You can get the vitamin from food mainly because it's been added; few foods are natural sources of vitamin D and by taking supplements many doctors recommend taking IU of vitamin D 3 a day. But vitamin D is also produced by the body in a complex process that starts when rays in the invisible ultraviolet B UVB part of the light spectrum are absorbed by the skin. The liver, and then the kidneys, are involved in the steps that eventually result in a bioavailable form of the vitamin that the body can use.
The latitude where you live. At higher latitudes, the amount of vitamin D—producing UVB light reaching the earth's surface goes down in the winter because of the low angle of the sun. In Boston, for example, little if any of the vitamin is produced in people's skin tissue from November through February.
Short days and clothing that covers legs and arms also limit UVB exposure. The air pollution where you live. Carbon particulates in the air from the burning of fossil fuels, wood, and other materials scatter and absorb UVB rays.
Ozone absorbs UVB radiation, so holes in the ozone layer could be a pollution problem that winds up enhancing vitamin D levels. Your use of sunscreen — in theory. Sunscreen prevents sunburn by blocking UVB light, so theoretically, sunscreen use lowers vitamin D levels. But as a practical matter, very few people put on enough sunscreen to block all UVB light, or they use sunscreen irregularly, so sunscreen's effects on our vitamin D levels might not be that important. An Australian study that's often cited showed no difference in vitamin D between adults randomly assigned to use sunscreen one summer and those assigned a placebo cream.
The color of your skin. Melanin is the substance in skin that makes it dark. It "competes" for UVB with the substance in the skin that kick-starts the body's vitamin D production.
As a result, dark-skinned people tend to require more UVB exposure than light-skinned people to generate the same amount of vitamin D. The temperature of your skin. Warm skin is a more efficient producer of vitamin D than cool skin. So, on a sunny, hot summer day, you'll make more vitamin D than on a cool one. However, your doctor might recommend higher doses of vitamin D if he or she is checking your blood levels and adjusting your dose accordingly.
Also, be cautious about getting large doses of vitamin A along with the D in some fish oils.
Vitamin D deficiency: Causes, symptoms, and treatment
Vitamin A can also reach toxic levels and can cause serious problems. The goals of treating and preventing the lack of vitamin D of treatment and prevention are the same—to reach and keep an adequate level of vitamin D in the body.
Your healthcare provider will let you know if you need to take or keep taking vitamin D supplements. If so, they will also let you know how much you should take. You might also want to consider.
Eating more foods that contain vitamin D : See the vitamin D food sources table included in this article. Keep in mind that foods alone usually don't meet the daily recommended levels of vitamin D. You might need more sun exposure especially in early spring and late fall if. The use of sunscreen, and standing behind a window, prevents vitamin D from being produced in the skin. However, you should remember that too much sunshine increases the risk of skin cancer and ages the skin.
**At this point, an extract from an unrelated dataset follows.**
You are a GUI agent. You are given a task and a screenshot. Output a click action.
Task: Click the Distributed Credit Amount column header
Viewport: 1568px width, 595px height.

That is why taking an appropriately dosed D supplement is far safer than intentionally getting routine sun exposure. Cleveland Clinic is a non-profit academic medical center. Advertising on our site helps support our mission. We do not endorse non-Cleveland Clinic products or services. Vitamin D Deficiency Getting enough, but not too much, vitamin D is needed to keep your body functioning well.
Vitamin D helps with strong bones and may help prevent some cancers. Symptoms of vitamin D deficiency can include muscle weakness, pain, fatigue and depression.
9 things that can undermine your vitamin D level - Harvard Health
To get enough D, look to certain foods, supplements, and carefully planned sunlight. Why is vitamin D so important? This vitamin has many functions, including: Keeping bones strong: Having healthy bones protects you from various conditions, including rickets.
Rickets is a disorder that causes children to have bones that are weak and soft. It is caused by a lack of vitamin D in the body.
You need vitamin D so that calcium and phosphorus can be used to build bones. In adults, having soft bones is a condition called osteomalacia. Absorbing calcium: Vitamin D, along with calcium, helps build bones and keep bones strong and healthy. Weak bones can lead to osteoporosis, the loss of bone density, which can lead to fractures. Vit.